---- Material provided

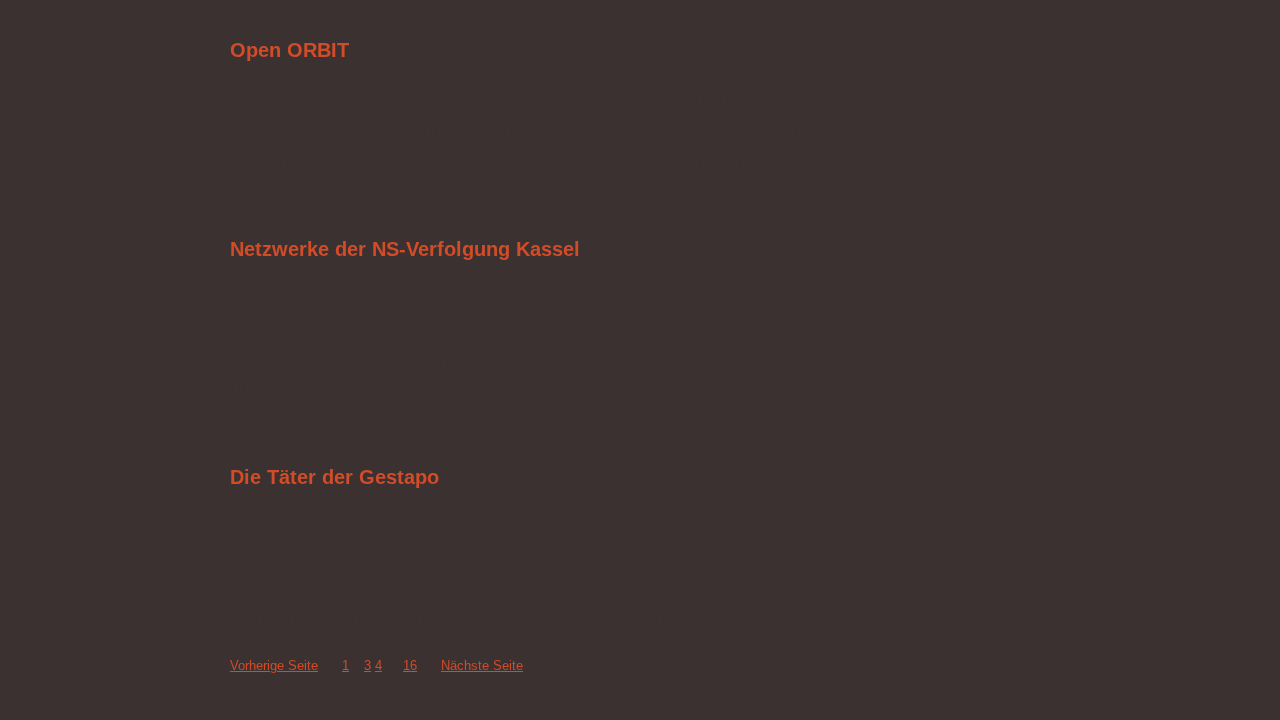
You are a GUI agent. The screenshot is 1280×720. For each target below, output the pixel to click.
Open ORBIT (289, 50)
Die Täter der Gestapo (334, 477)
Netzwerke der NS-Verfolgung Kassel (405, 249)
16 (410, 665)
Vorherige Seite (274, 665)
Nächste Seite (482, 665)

--------

Exercise requirements: Your task is to repeat the data above exactly while excluding the pictures.

Expected answer:
You are a GUI agent. The screenshot is 1280×720. For each target below, output the pixel to click.
Open ORBIT (289, 50)
Die Täter der Gestapo (334, 477)
Netzwerke der NS-Verfolgung Kassel (405, 249)
16 (410, 665)
Vorherige Seite (274, 665)
Nächste Seite (482, 665)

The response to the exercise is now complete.